The ancient prophet Micah described the commandments of God in the Law in equally simple terms:
He hath shewed thee, O man, what is good. And what doth the Lord require of thee, but to do justly, and to love mercy, and to walk humbly with thy God? Micah 6:8; cp. Dt.10:12-13
The notion that the Law was a hopelessly complicated, harsh Law that required an interminable array of sacrifices and pointlessly detailed statutes is not only wrong, it is insulting to our very loving God. Every commandment was given for our benefit, not His. And the reason Israel failed so miserably to keep His Law is not at all because His commandments were so many and so complicated. Quite the contrary, Israel failed in their walk with God because they did not believe He would make religious life so easy. They did not believe that with just the few and simple sacrifices which the Law prescribed, all their many sins would be forgiven. They did not believe that by simply loving God and one another, as the Law required, all their many needs would be met. The Law didn't seem religious enough for God’s Old Covenant people. In short, the Law so good that the Israelites could not believe it was good enough.

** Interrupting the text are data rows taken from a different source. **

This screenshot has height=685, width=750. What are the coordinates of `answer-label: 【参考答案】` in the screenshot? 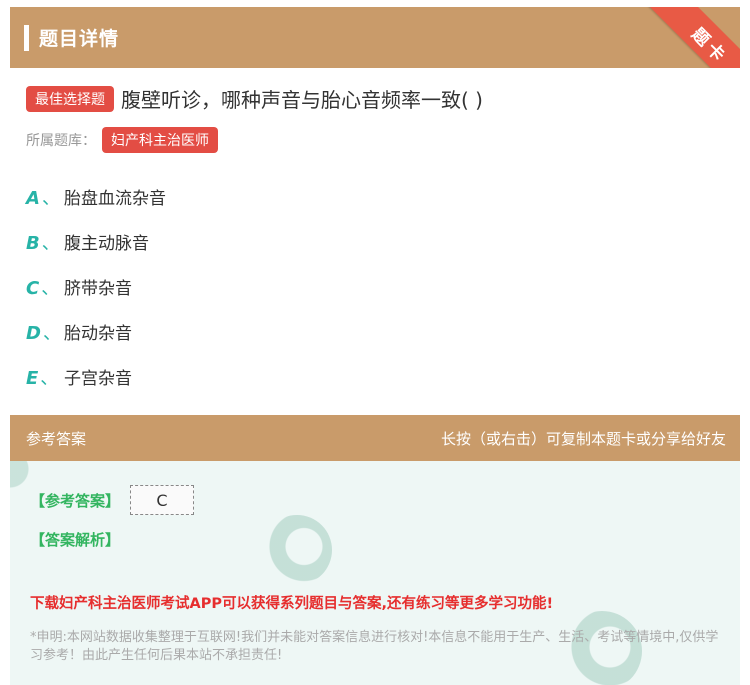 It's located at (76, 500).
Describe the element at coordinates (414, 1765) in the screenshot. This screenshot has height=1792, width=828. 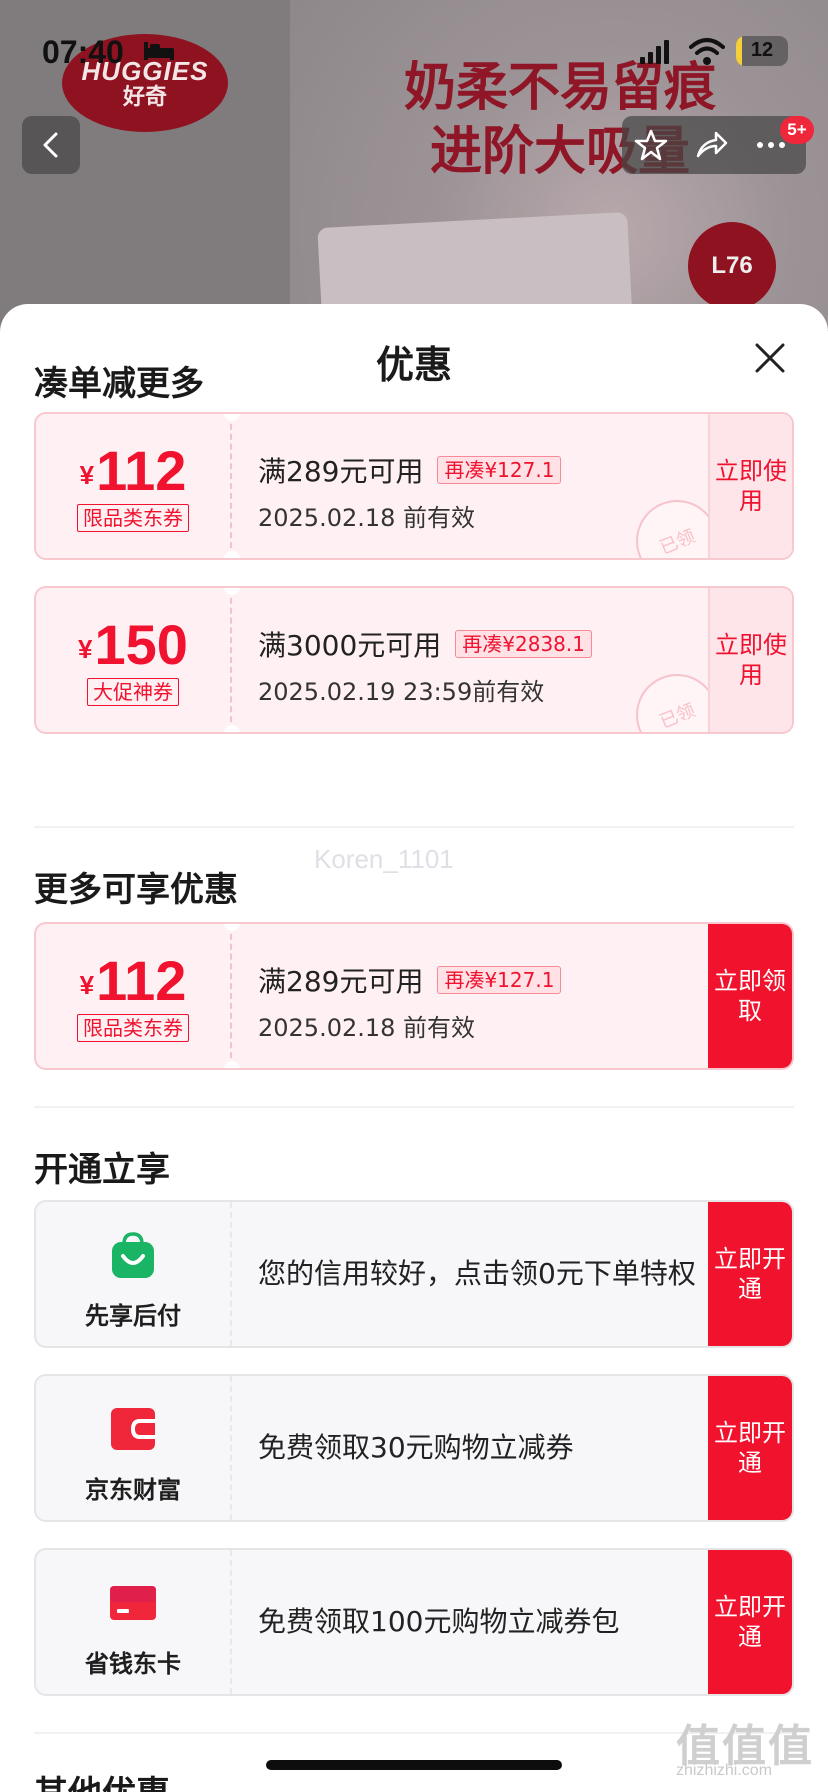
I see `home-indicator` at that location.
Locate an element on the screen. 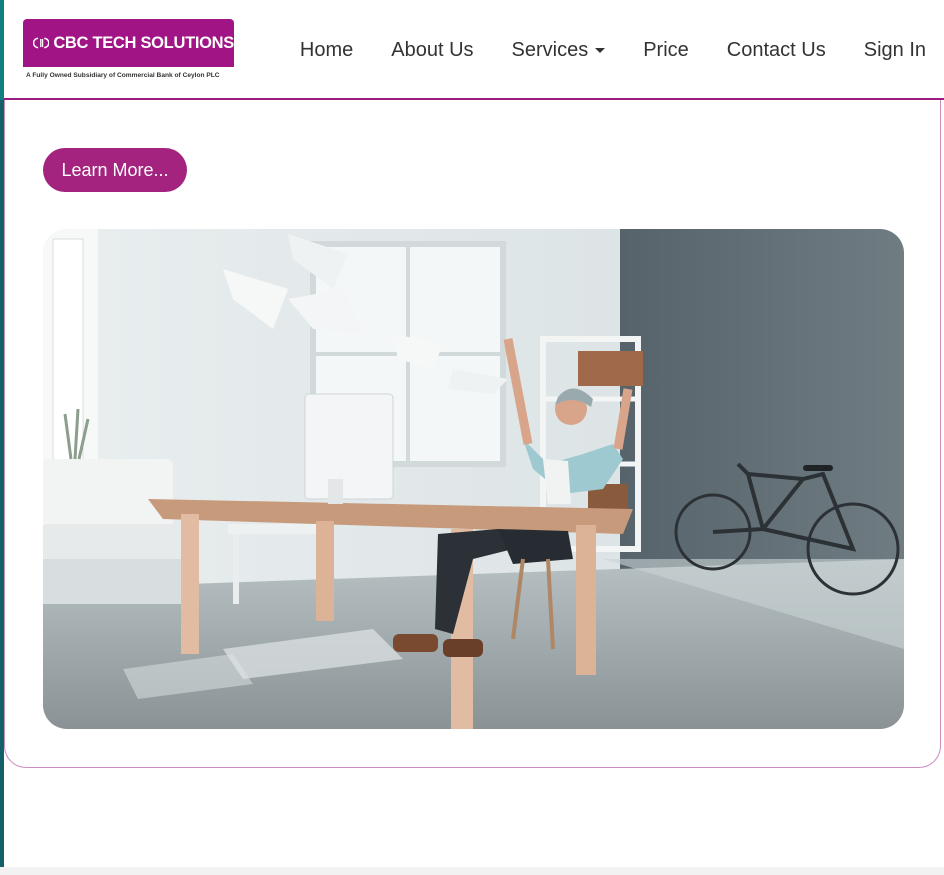  brand-name: CBC TECH SOLUTIONS is located at coordinates (144, 42).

It was so simple that it seemed, to them, to be incomplete, or insufficient.
So, Israel added sacrifices and other religious rites to God’s Law, and God disapproved of their faith. They worshiped the gods of fertility because they could not believe that God would bless all their crops all year long if they performed only the few short ceremonies of Moses's Law. Compared to the elaborate, richly decorated, and sensually appealing rituals of surrounding nations, Israel's worship must have seemed ludicrously simple. Apparently, it didn't seem right to many in Israel, for example, that to make an atonement for the sin of the whole nation God should require but one bullock to be offered (Lev. 4:13f). So, to assure themselves of divine approval they added sacrifices beyond what God commanded, including (as an act of supreme religious devotion) even the murderous sacrifices of their own children (e.g. Ezek. 16:17-21). Contrary to popular myth, God was not so harsh with Israel that they could not bear it; rather, He was so good to Israel that they could not believe it. He offered them so much, and required of them so little, that their faith staggered, and they fell in unbelief.

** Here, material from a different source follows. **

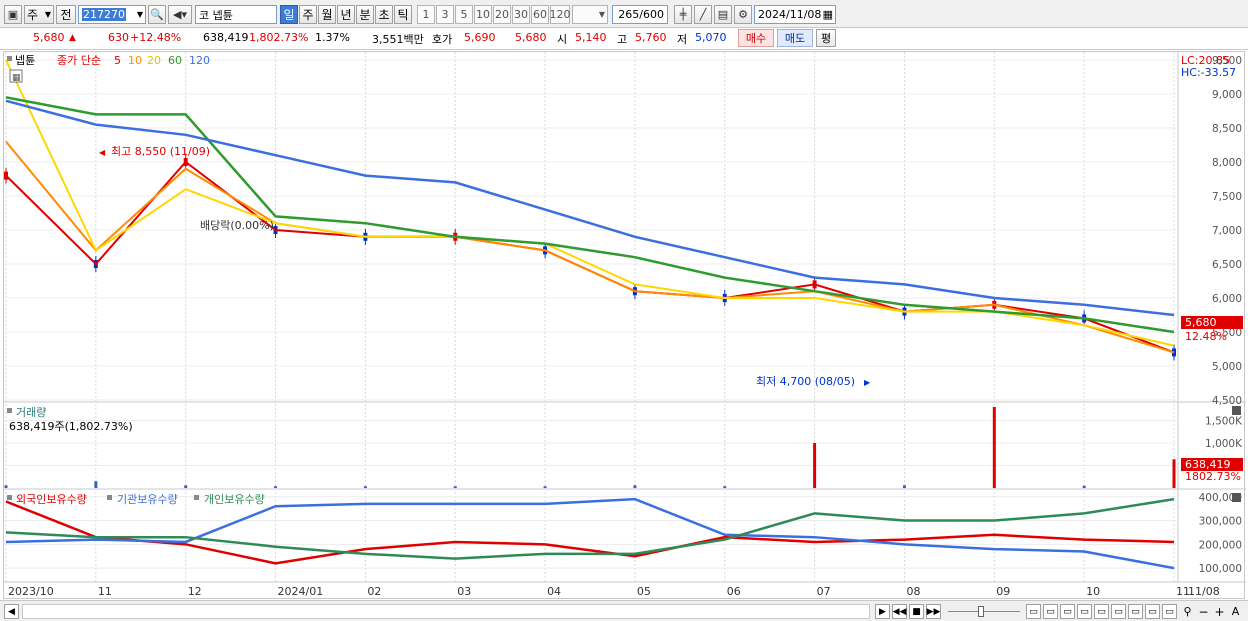 This screenshot has height=621, width=1248. Describe the element at coordinates (1208, 72) in the screenshot. I see `hc-label: HC:-33.57` at that location.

In the Book of Leviticus are given the details of the sacrifices which God told Moses to teach to Aaron and his sons. The knowledge of these details was required for the priests but not for the ordinary citizens of Israel. When an Israelite found himself in violation of the Law, all he had to do was repent of that sin and ask the nearest Levite (close kinsmen of the high priest) what was required of him in order to make atonement. The common people did not have to memorize the sacrificial details of the Law. They only had to ask the Levites, as the need arose. It was an extremely simple system, easily obeyed. For the common people, God required only that they love Him above all and love their neighbors as themselves. The parts of the Law which seem, to us, to be complicated all have to do with the ceremonial worship of Israel and were the sole responsibility of the priests and their servants. But they were not so complicated to them as they seem to us. And in comparison to the often gruesome and extremely complex ceremonies of Israel's heathen neighbors, Israel's ceremonies were, for some in Israel, embarrassingly simple. How could they claim to be serving the God of all the earth, if they only had one altar? It required great humility and faith for Israel to be faithful to God’s simple Law, to keep it exactly as God had given it to them. There was nothing in the Law which exalted men's power to worship God. The Law extolled only the mercy and goodness of the God who gave it.
As you enter into the study of God's Law now, consider yourself to be a privileged guest, honored to hear wondrous, sacred words, because that is the truth concerning both the Law and you.